On a similar note, Shiselweni Region MP Nokuthula Dlamini said government should consider supporting rural communities in the making of the masks because it was a fact that people continued to share them.


Masks


She also wondered how much the masks were supposed to cost because some of the shops still sold them for E20 including the surgical ones, which could only be utilised once.  The MP said the food parcels from government should also include sanitary pads.    


Lomahasha MP Ndumiso Masimula said he had made several phone calls trying to establish where he could purchase a few masks, but the company he was directed to by the Ministry of Commerce, Industry and Trade informed him that they could only accept bulk orders.
He questioned how the testing process was going now that Eswatini could conduct its own tests.


Meanwhile, Lobamba Lomdzala MP Marwick Khumalo said when they passed the E100 million, they did not know what was happening on the ground.
He wondered if it was enough, adding that the current government was killing the Tinkhundla System of governance.


Transporting


MP Khumalo said government could even cut costs if for example they could distribute 2 000 masks per inkhundla and that as legislators they would gladly assist with transporting the masks to their various constituencies.


“There are 59 MPs whom you could utilise, but nothing has been done in that regard as this could even save transport costs for government,” said Khumalo.
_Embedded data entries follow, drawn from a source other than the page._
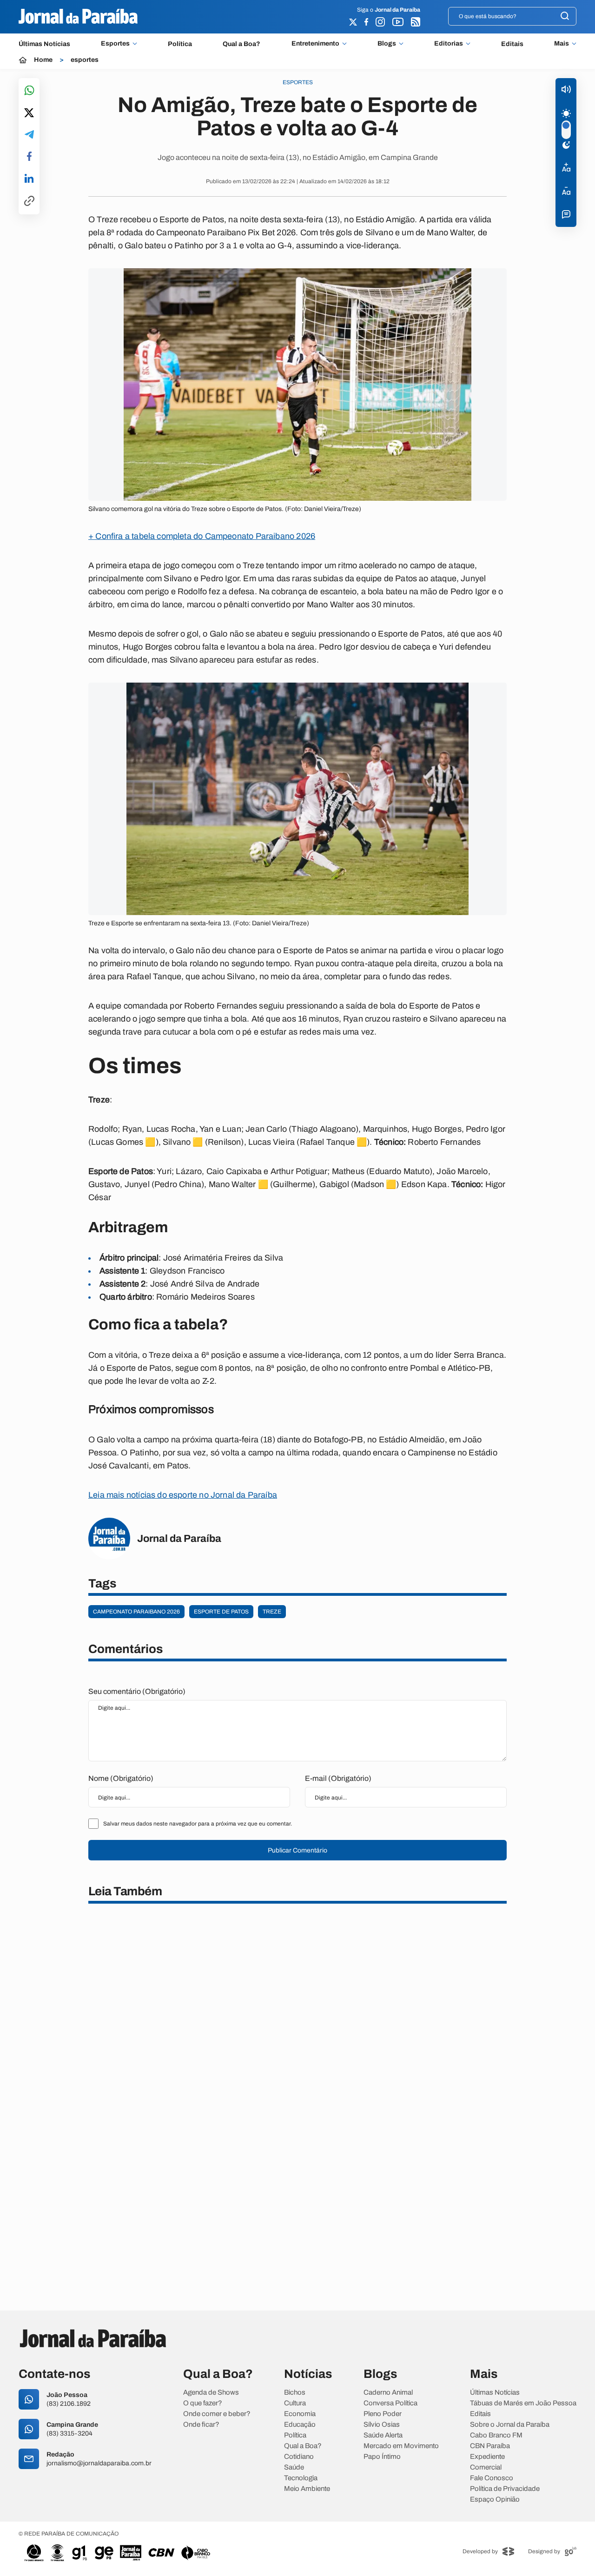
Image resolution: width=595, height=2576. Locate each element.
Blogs (386, 43)
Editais (512, 43)
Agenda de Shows (211, 2392)
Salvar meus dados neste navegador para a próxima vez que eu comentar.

He said even an amount of E30 million could be set aside to provide the masks for the entire population if that was the case.

 
He said government needed to purchase food and distribute it to the tinkhundla centres, which was something government had previously done in 2013.     
He said this would come in the form of 1 000 x 50kg maize meal bags and 500 bags of beans for each inkhundla.


He said it would be reported that people were killed by the virus, yet it was hunger. 
Maphalaneni MP Mabulala Maseko said the food which could be distributed for now included the commodities under the school feeding programmes, which were rotting in the schools.